Hoover Institution Fellow Shelby Steele has a message for NFL players who are protesting the supposed oppression of black people during the national anthem. Steele says that the “oppression of black people is over with.”

During an appearance on the Fox News Channel Sunday night, Steele told host Mark Levin what he thinks of the anthem protesters cause.

“I think the central issue is the fact that oppression of black people is over with,” Steele told Levin. The Fox News host replayed parts of the Steele interview on his national radio show Monday night.

When former San Francisco 49ers quarterback Colin Kaepernick started the anthem-kneeling movement in the summer of 2016, he said, “I am not going to stand up to show pride in a flag for a country that oppresses black people and people of color.”

The 72-year-old Steele knows what the oppression of black people looks like from having grown up around it.

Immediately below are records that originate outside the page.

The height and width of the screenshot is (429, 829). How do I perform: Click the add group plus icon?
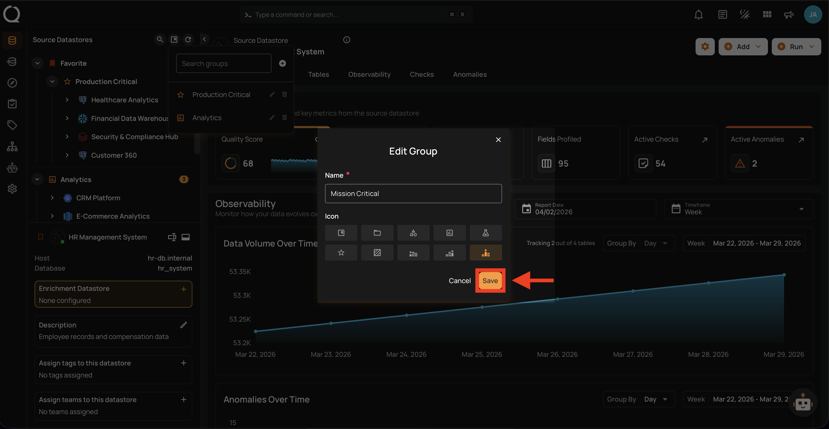click(x=282, y=63)
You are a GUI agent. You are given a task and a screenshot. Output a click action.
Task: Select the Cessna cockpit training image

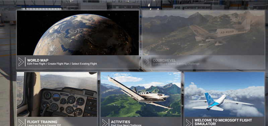coord(57,94)
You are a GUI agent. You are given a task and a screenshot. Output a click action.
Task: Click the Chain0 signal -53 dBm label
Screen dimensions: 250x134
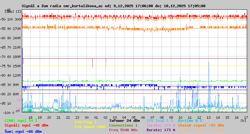point(201,125)
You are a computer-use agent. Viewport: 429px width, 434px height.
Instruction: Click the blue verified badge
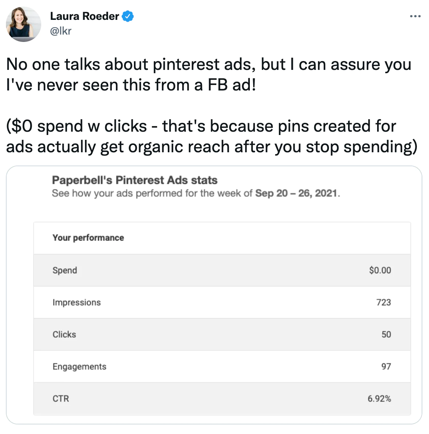[128, 16]
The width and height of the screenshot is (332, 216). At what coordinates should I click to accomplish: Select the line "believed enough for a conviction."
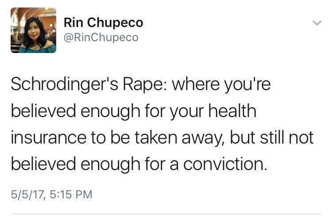click(x=139, y=164)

“When I grew up, we never thought there would be an end to oppression,” said Steele, a Chicago-native. “I remember being a teenager, I never thought that I’d live in a society that wasn’t segregated. It happened.”

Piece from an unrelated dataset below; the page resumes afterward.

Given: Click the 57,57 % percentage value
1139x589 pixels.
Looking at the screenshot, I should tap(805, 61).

Many players say they are protesting “social injustice.”

“We’re using our platform and our space to do our part, to raise  awareness [on] the social injustices that are going on in our country,” New Orleans Saints linebacker Demario Davis said recently.

Steele isn’t sure what “social injustices” the players are protesting.

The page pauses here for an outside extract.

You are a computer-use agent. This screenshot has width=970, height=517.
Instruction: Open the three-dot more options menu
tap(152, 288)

“You’ve got all the social justice you need,” Steele told Levin. “Again, I’ve lived through segregation. The freedom we have today is absolutely remarkable and as a people have not yet absorbed, we have not absorbed the fact that our problem is no longer racism, our problem is freedom. We have to learn to deal with freedom and the only way to do that is we have to be grounded in individual responsibility, that is the only chance you have freedom is take charge of your life and make a life for yourself.”

What does Steele mean by “we have to learn to deal with freedom?”

“We lived under oppression and adapted to dealing with the fact that freedoms were going to be cut off. They had to somehow make a life within all those restrictions and they did. Black American culture is nothing less than heroic. They evolved. Look at the contribution in music and so forth, achieved great things.

“The one thing we never had to do was deal with freedom. That was precisely the thing we were denied. So that isn’t in our culture, a vivid, clear sense as of what it would have been if we were truly free. But we are free now and freedom is a burden, as existentialists rightfully say, it’s a difficulty. It puts the individual in the position of being much more responsible for themselves, their own development as individuals, and that’s new for us.”

So why does Steele think players are protesting?

“They’re just stuck,” Steele said. “One of the ways we adapted to not being free was to think that our group identity, being black and being down with the cause, that’s the way we’re going to get it. Unity was everything. And if you are authentically black, you are going to do what blacks have always done to one degree or another – you are going to protest. Well the irony is you are making $15 million-a-year, you are making vast amounts of money, successful in every way.

“There is nothing for you to protest, nothing.”